### [Required work]
Go to the line below that has "0161 926 9510 (158, 92)", print it and each line after it exactly, and stop after the line that has "Recenze (640, 1344)"; leave out pictures.

#### Exercise inputs

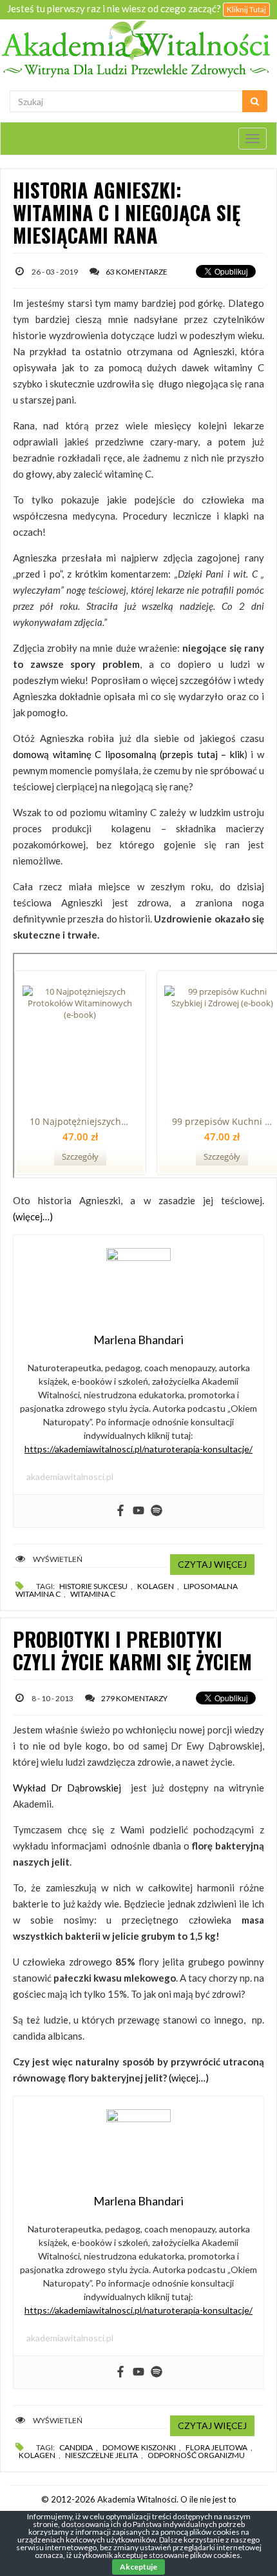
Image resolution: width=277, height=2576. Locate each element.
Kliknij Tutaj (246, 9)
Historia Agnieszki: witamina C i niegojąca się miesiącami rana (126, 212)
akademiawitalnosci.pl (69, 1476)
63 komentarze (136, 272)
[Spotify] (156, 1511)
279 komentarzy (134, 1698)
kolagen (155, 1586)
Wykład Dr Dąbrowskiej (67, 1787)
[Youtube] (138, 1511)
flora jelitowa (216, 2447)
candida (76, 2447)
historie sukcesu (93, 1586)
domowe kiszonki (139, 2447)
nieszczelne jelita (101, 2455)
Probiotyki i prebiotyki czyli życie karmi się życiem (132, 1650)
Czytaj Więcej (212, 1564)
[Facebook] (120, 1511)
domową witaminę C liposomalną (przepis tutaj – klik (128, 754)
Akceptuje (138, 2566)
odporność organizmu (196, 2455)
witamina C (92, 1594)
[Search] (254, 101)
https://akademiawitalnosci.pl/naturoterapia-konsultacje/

########
#### Exercise inputs

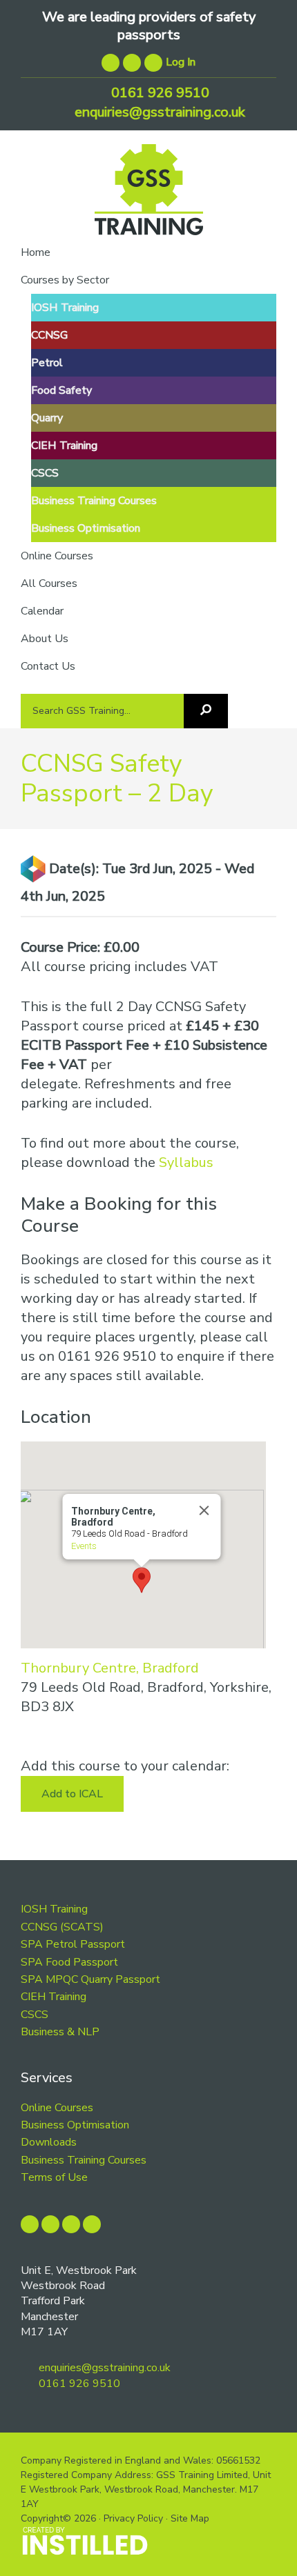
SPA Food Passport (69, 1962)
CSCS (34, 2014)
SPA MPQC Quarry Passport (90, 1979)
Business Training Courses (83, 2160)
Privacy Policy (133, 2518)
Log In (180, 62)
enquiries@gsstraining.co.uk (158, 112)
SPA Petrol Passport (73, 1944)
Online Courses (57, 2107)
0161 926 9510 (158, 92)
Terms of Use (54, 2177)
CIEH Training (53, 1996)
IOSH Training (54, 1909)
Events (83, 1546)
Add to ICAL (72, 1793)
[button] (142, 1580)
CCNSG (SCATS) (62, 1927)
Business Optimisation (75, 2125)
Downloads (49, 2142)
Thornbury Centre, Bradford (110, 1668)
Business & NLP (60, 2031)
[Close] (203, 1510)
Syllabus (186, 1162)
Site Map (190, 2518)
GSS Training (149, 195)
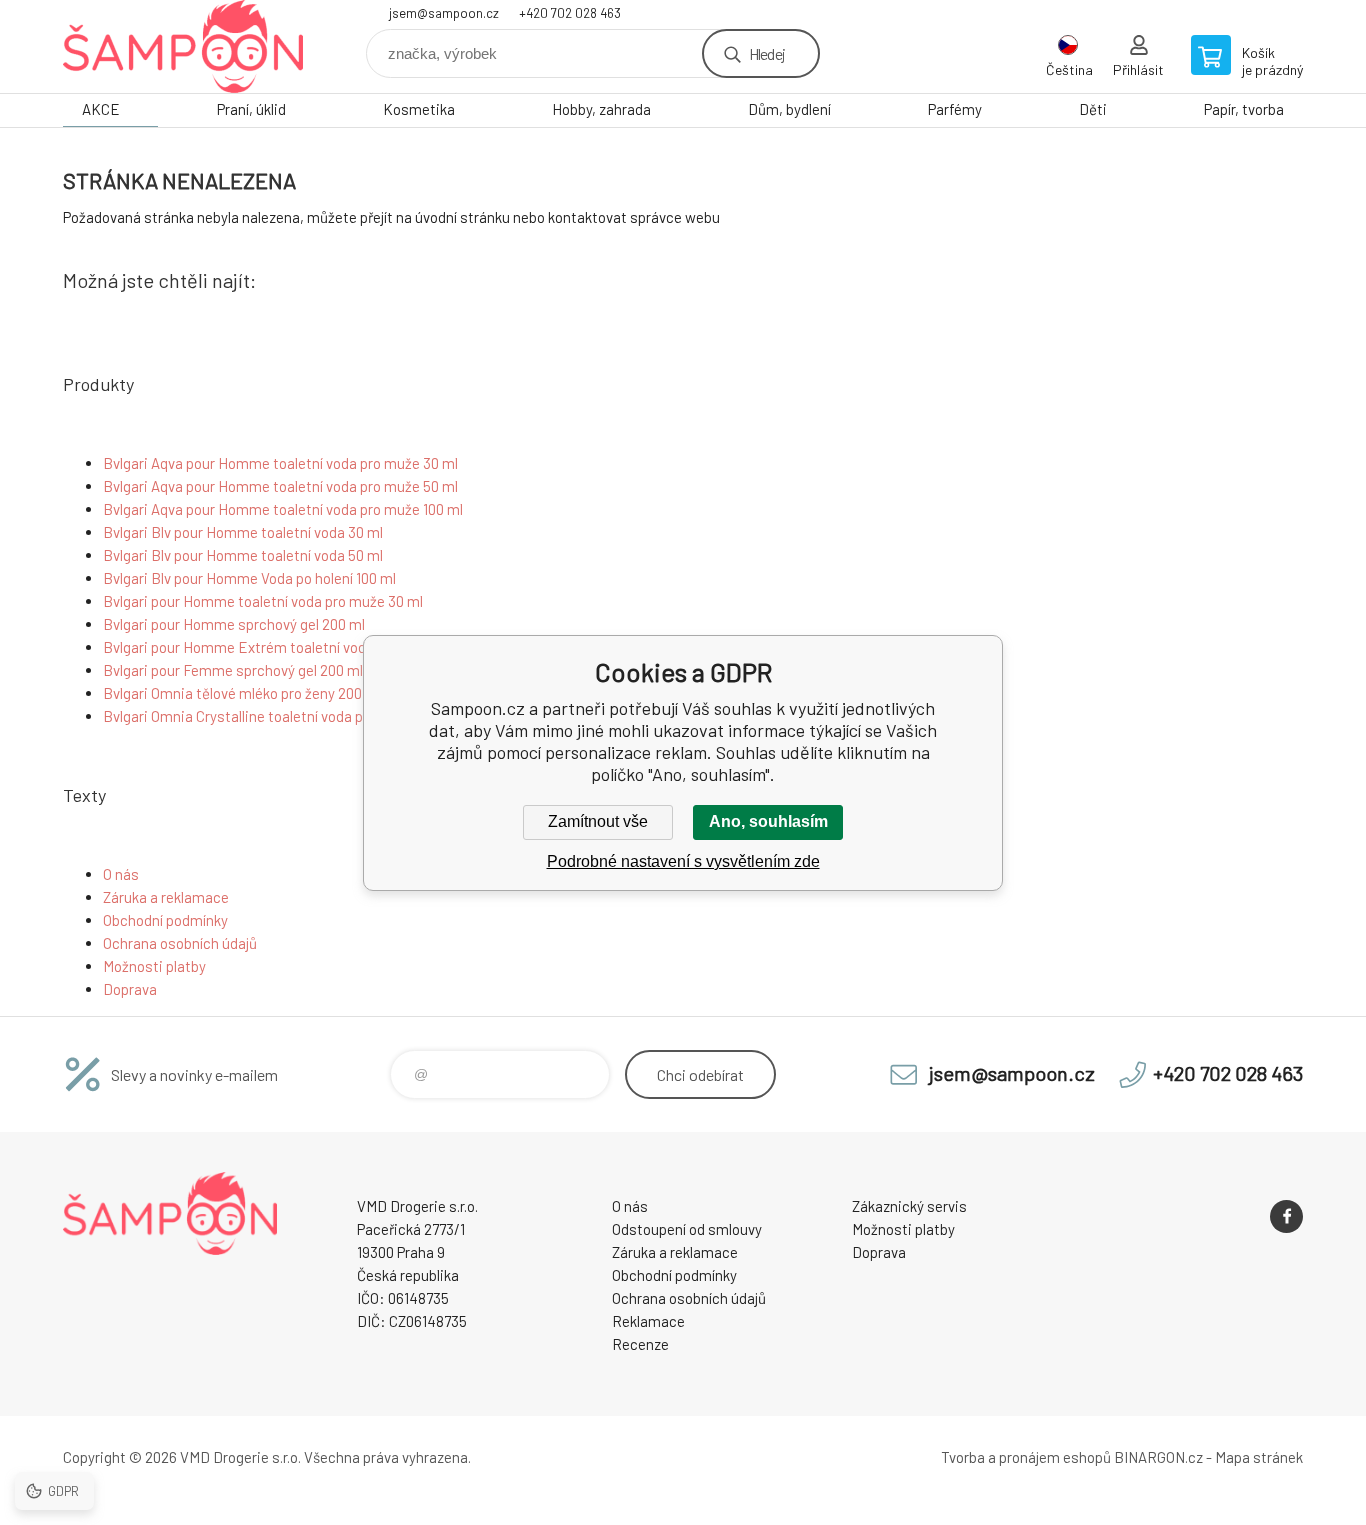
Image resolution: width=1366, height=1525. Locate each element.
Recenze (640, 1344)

########

### [Your response]
0161 926 9510 (158, 92)
Terms of Use (54, 2177)
CIEH Training (53, 1996)
IOSH Training (54, 1909)
Events (83, 1546)
Add to ICAL (72, 1793)
[button] (142, 1580)
CCNSG (SCATS) (62, 1927)
Business Optimisation (75, 2125)
Downloads (49, 2142)
Thornbury Centre, Bradford (110, 1668)
Business & NLP (60, 2031)
[Close] (203, 1510)
Syllabus (186, 1162)
Site Map (190, 2518)
GSS Training (149, 195)
Image resolution: width=1366, height=1525. Locate each element.
Recenze (640, 1344)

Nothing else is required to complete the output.